The study claims that people with high "self-brand connections" were more likely to perceive personal psychological injury when their brand was attacked, while those same people were likely to gloss over or ignore negative news concerning their brand.

We at TUAW get accused of this kind of behavior all the time, naturally. All of our writers own multiple Apple products. Our benevolent corporate overlords at AOL (not, as many have claimed, Apple itself) pay us a modest sum to write about them. Does this mean that I lunge for the Prozac every time some Android-plugging pundit insists that the iPhone is "dead in the water?" Nope. When various pundits go out of their way to slam Apple and prop up the competition by making outlandish, unsupportable, and linkbaity claims, what depresses me isn't that it's an assault on Apple, but an assault on logic.
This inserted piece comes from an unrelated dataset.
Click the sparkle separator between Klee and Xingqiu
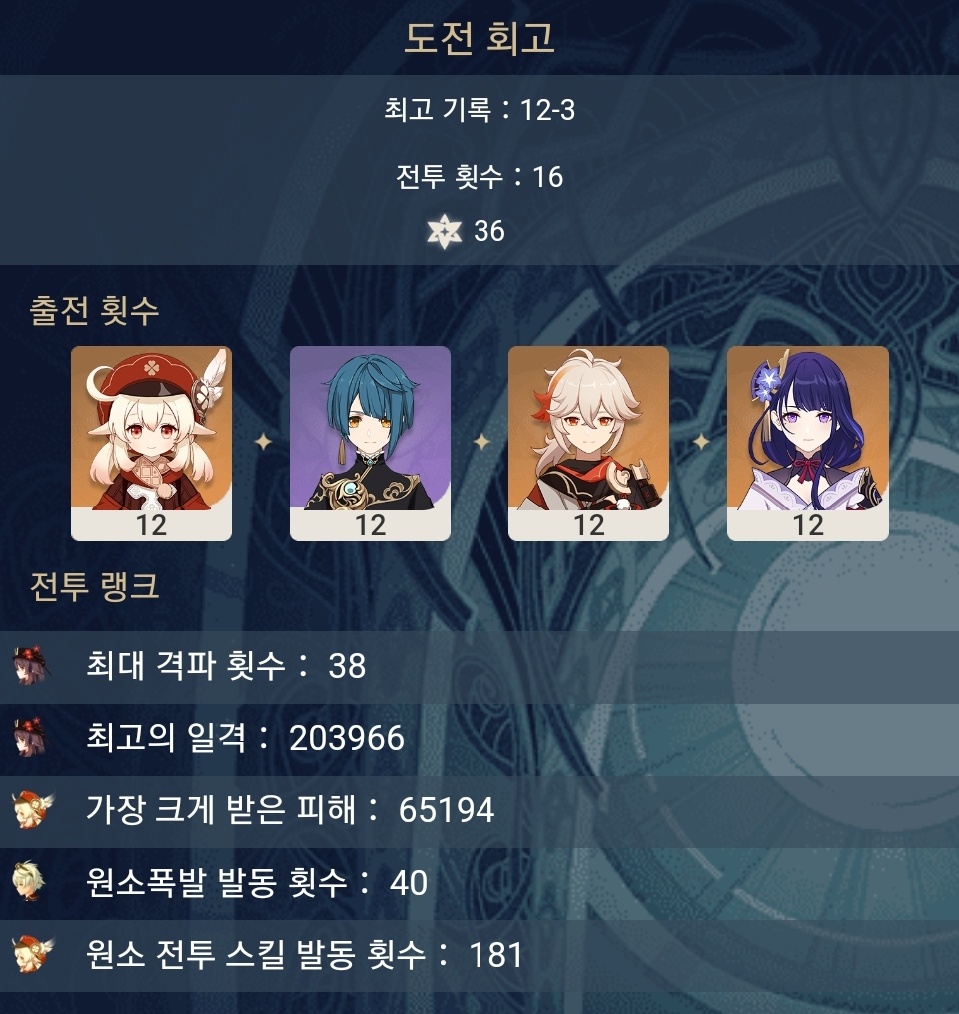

Another common criticism that some of our more fervently anti-Apple commenters regularly like to toss at us is that we never report any negative news about Apple and spin everything to make the company look favorable and pristine. Just from my own back catalog of posts I can tell you that's far from the case. Here's some proof:

Of course, stepping up to defend myself and TUAW like this is just what you'd expect a "fanboy" to do, right? And the scientific minds behind Cracked would point out that poo-pooing study results like those from U of Illinois is extremely common, that we all delude ourselves we're above that sort of thing. "Certainly," we'll say, "there is an Apple cult, but I'm too self-aware to be part of it. This is why I stay with Apple, not because I salivate every time I see a precision-crafted piece of unibody aluminum."

I will say that my loyalty to any company goes only so far. My PlayStation 3 died yesterday as a result of a well-known manufacturing defect, and my PlayStation 2 died an untimely death only four years ago because of yet another manufacturing issue. Both happened well outside of Sony's pitiful warranty period, so all repair/replacement costs came out of my own pocket. So guess what? I'm not buying a PlayStation 4. Sony, you and me, we're done professionally.

As for Apple and its products, the second a single company comes out with a notebook better than a MacBook Pro or Air, and a phone better than an iPhone, and a tablet better than an iPad, and an operating system better than OS X, and customer service better than AppleCare, and integrates it all so tightly that from top to bottom there's no mistaking the quality of the products or the experience of using them, I will kick Apple to the curb without regret.

I mean, wouldn't you? ...No? Pfft, fanboy.